Lyric thought is a kind of ontological seismic exploration and metaphors are charges set by the seismic crew. A good metaphor lets us see more deeply than a weak one.
“Wisdom and Metaphor” Jan Zwicky (2008)
Personally, I’m obsessed with understanding reality and ontological truth, and if academic feedback is a measure of anything, others have repeatedly praised my “performance” in the scientific and creative forms of investigating truth. However, these are, in fact, only forms. Therefore, regardless of the feedback, I feel like a member of the seismic crew digging deeper and deeper with newer, more advanced, more efficient, and more complex tools at my disposal only to find the truth receding further and further into that deep chasm of reality. Interestingly, I felt like I had a better grasp of “truth” when I started tearing open the ground with my pickaxe. I was certain that “there will be gold here, and gold is worth a fortune.” But now, I don’t know if I even care for gold anymore, and I’m not even certain it has value. The uncertainty ignites humility and appreciation for the hugeness of it all. Why do I keep digging then if the truth is ever receding? Well, if I don’t dig I might not discover the next insight, and the next. The truth of my certain insignificance is at stake.

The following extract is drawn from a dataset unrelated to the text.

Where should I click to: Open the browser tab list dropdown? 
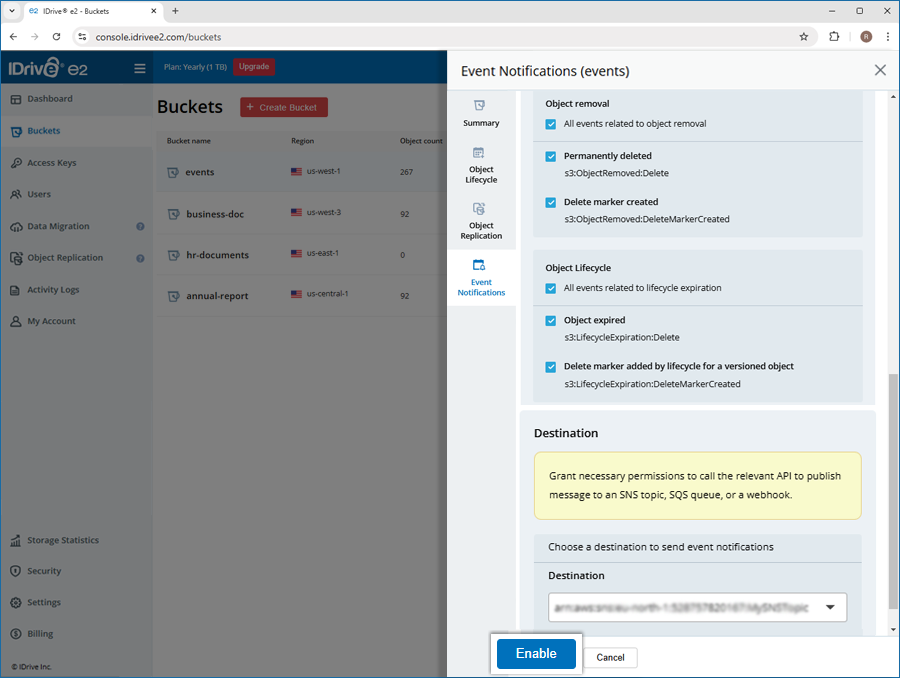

One crucial piece of technology for investigation truth, accessible to every human at even the earliest stages of development, is the power to compare unrelated things to gain a richer understanding through metaphors, similes, and analogies.
Zwicky’s words (above) provide us with brilliant insight into the function of metaphors. Without the metaphor, a poet would be restricted to simply defining and describing observable characteristics. The scientist in me says “well, all you can really know about anything is what you can see, hear, taste, smell, touch, and compute in binary.” Meanwhile, my soul cries out horrified by the implications of such a suggestion “What about my eyes, ears, mouth, tongue, and hands? How will you satisfy MY senses?” Not to be too simplistic, but Zwicky seems to be suggesting that there exists 1) what we know, which is breadth: facts, information, superficial details, the “what it is” about a thing; and 2) what that knowledge means, which is depth: insight, understanding, wisdom, appreciation, the “why is it?” about a thing. Definitions describe what a thing is, but metaphors break into definitions opening a plethora of meaning through comparisons that are unlikely, but accessible to that metareflective aspect of our being, the soul.
For instance, for one of our Creative Writing 101 exercises at school we were asked to use metaphors to describe an object. I chose a guitar pick. Now, I could describe that guitar pick using only observable characteristics such as thickness, colour, shape, size, function, and texture, but there is a limit. At some point I would have said all there is to say (unless I had some very powerful observational tools at hand). However, metaphors allow me to enrich our collective understanding of what a guitar pick really is, what it means, and why it exists:
Hetfield’s hammer and chisel—
shaping chords infinitely.
A smick-smacking ticker on fortune’s wheel, steering
wheel smooth with a patch, ball of my foot rough, butter knife dull.
A tear that brings joy.
In the same sense Don McKay explains, “Poetry comes about because language is not able to represent raw experience, yet it must.” The metaphor is not simply an epiphenomenon of language; it is an apparatus that allows us to do away with our previous typologies and stereotypes and to re-discover the essence of what it is we are trying to understand. Therefore, a cold night isn’t simply lacking noise, but is “quiet as a lullaby” (Simic). The meaning derived from such comparisons is no longer necessarily rational, but does it need to be? The “quiet” of a lullaby is exactly like the “quiet” of a cold night. I don’t need reason to understand that, I just do.